With names like Trajadura, Loureiro, Trincadeira, Alicante Bouschet and Touriga Nacional, the grapes of Portugal don’t exactly roll off your tongue. Nor do they have the recognition of a Cabernet Sauvignon or Chardonnay. But with more than 200 indigenous varietals, Portugal’s wines are definitely exciting to explore.
For a great introduction to Portugal’s wines, I recommend trying the wines from Herdade do Esporão. I’ve been a fan of Esporao’s wines since I first tasted them last fall.

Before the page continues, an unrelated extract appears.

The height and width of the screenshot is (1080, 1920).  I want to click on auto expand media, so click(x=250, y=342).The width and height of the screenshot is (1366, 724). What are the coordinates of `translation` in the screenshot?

Esporão is located in Alentejo, a region in the southeast that covers one third of mainland Portugal. Hot and humid summers and granitic soil add unique character to the grapes.
For a taste of Portugal’s white varietals, try Esporão’s Monte Velho White. It’s a blend of Roupeiro, Antão Vaz and Perrum grapes. It’s fresh and aromatic with flavors of peach and apple. The finish is clean and crisp. Try this with seafood or pasta, or as an alternative to Chardonnay. The Monte Velho White costs around $10.

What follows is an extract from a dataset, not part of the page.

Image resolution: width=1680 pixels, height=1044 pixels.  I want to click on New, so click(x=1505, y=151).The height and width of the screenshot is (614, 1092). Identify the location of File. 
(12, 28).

For a more elegant and refined white try Esporão’s White Reserva. It’s a rich and fruity mix of Roupeiro, Arinto and Antão Vaz, with hints of vanilla from time spent in new American and French oak barrels. The White Reserva costs around $20.
If you’re a fan of Spanish Albariño try a bottle of the 2007 Quinta da Aveleda from the Vinho Verde region in northwest Portugal. It’s a mix of Trajadura, Loureiro and Alvarinho (the Portuguese name for Albariño). The wine is complex and dry with a crisp lemon-lime flavor. A nice minerality and good acidity make this a great wine for shellfish and seafood. It’s a great value at around $9 a bottle.

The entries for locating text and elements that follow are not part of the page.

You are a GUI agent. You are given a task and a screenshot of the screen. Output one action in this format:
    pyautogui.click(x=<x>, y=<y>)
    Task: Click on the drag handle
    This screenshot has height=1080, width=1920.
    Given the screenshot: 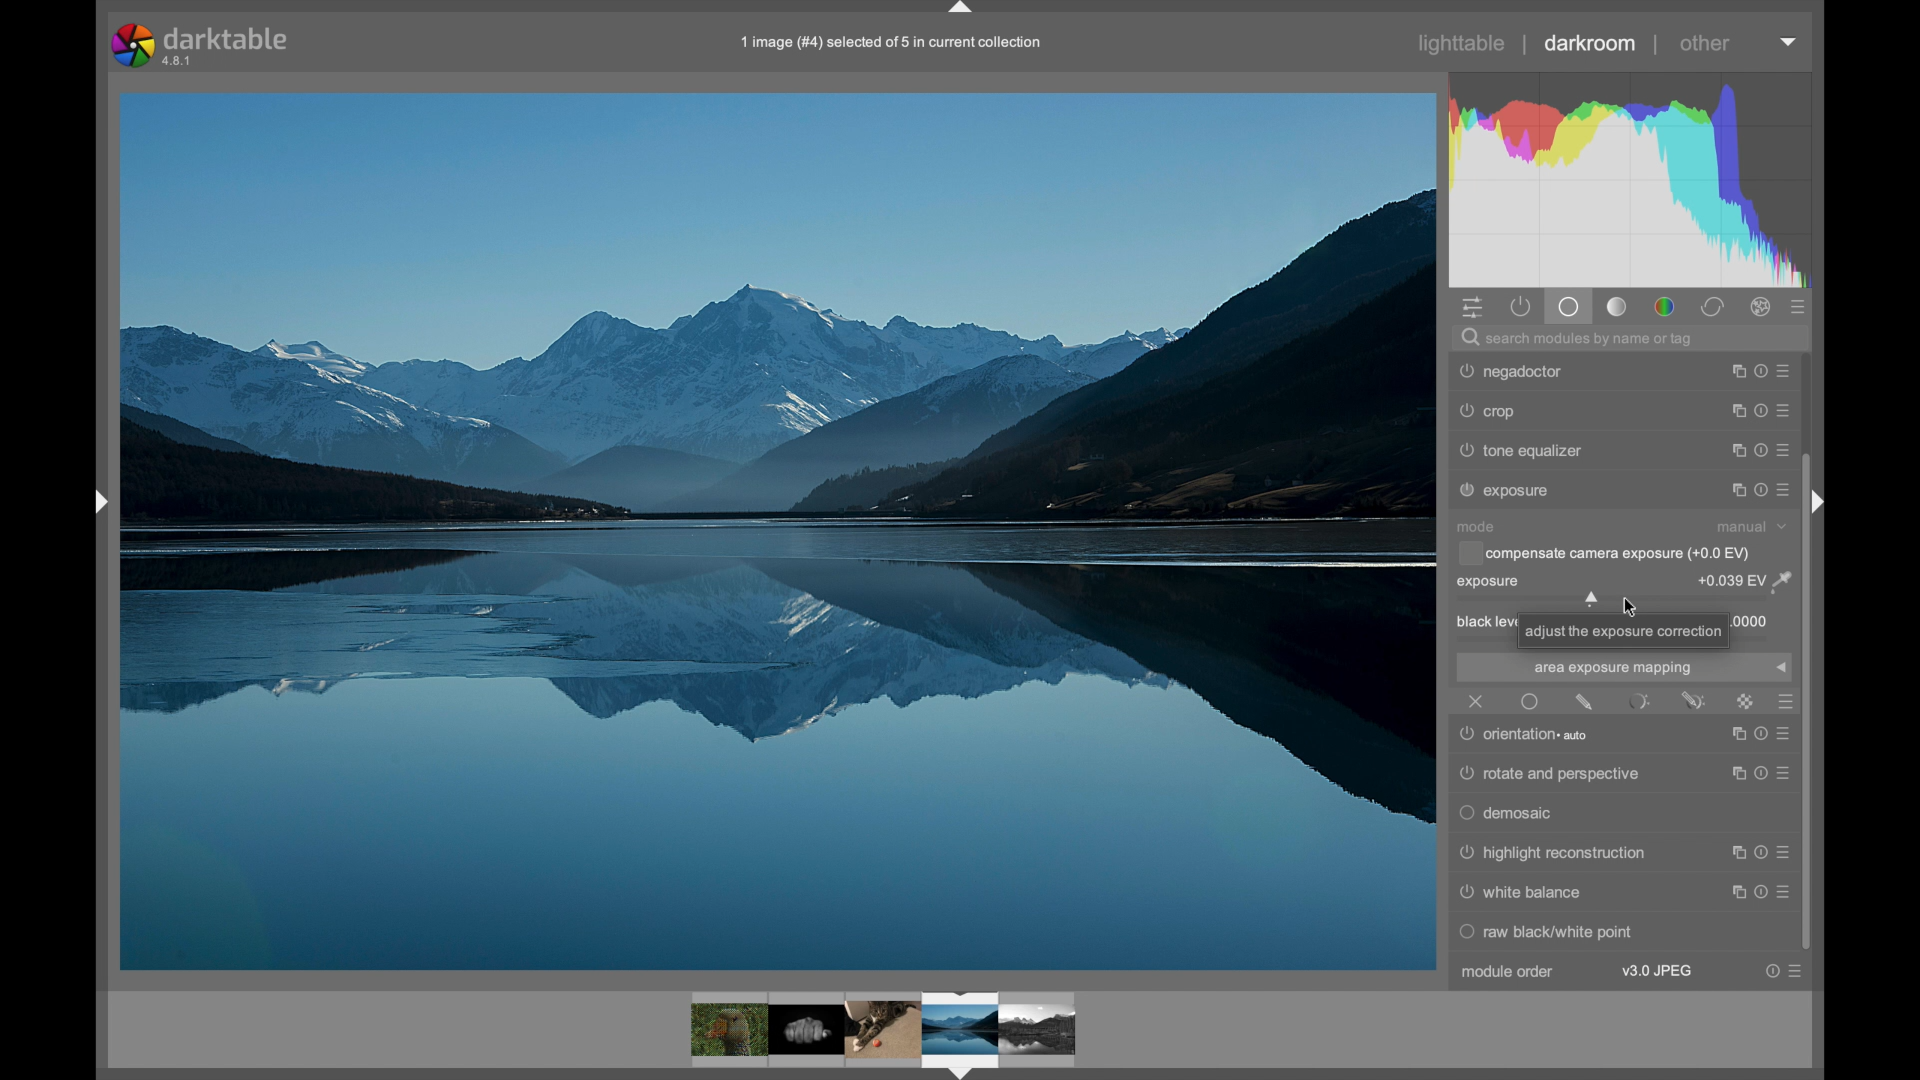 What is the action you would take?
    pyautogui.click(x=100, y=501)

For a taste of Portugal’s red varietals try Esporão’s Monte Velho Red, a blend of Trincadeira, Aragonês and Castelão. The wine has rounded flavors of ripe berries and spice with oak and gentle tannins that give it a good body. This goes well with a variety of meat dishes and tomato-based pasta dishes. A bottle costs around $10.
I also really like Esporão’s Red Reserva, a blend of Trincadeira, Aragonês and Cabernet Sauvignon. It has intense flavors of blackcurrant and cherry, with layers of oak and vanilla spice. This goes great with beef or lamb. The Red Reserva costs around $20.
My favorite red wine varietal from Portugal is Touriga Nacional. This grape produces full-bodied wines that have flavors of blackberries, blueberries and rosemary. Touriga Nacional is great on its own and can be even better when blended with other grapes. Try a bottle of this instead of a Cabernet Sauvignon.
In previous years Esporão has produced a delicious single varietal Touriga Nacional. From this year on the winery will only be producing this wine during exceptional years, so be sure to buy a bottle if you see one at your local wine shop.
Casa Santos Lima in the Estremadura region in west central Portugal makes a delicious Touriga Nacional. The 2007 vintage has big and chewy flavors of spicy deep red fruit. This goes great with grilled meats. A bottle of Casa Santos Lima 2007 Touriga Nacional costs around $12.
A more expensive alternative is the Quinta das Tecedeiras 2005 Reserva. It’s from the Douro region in northern Portugal, which is best known as the source of Port. The wine is a mix of Touriga Nacional, Tinta Roriz, Touriga Franca, Tinto Cão, Tinta Barroca and Tinta Amarela. It has rich and full-bodied flavors of blackberry, plum and mocha with smooth and lingering tannins. A sip of this makes you crave steak. A bottle of Quinta das Tecedeiras 2005 Reserva costs around $28.
If the only wine you’ve ever tried from Portugal is a Port, it’s definitely time to visit your local wine store.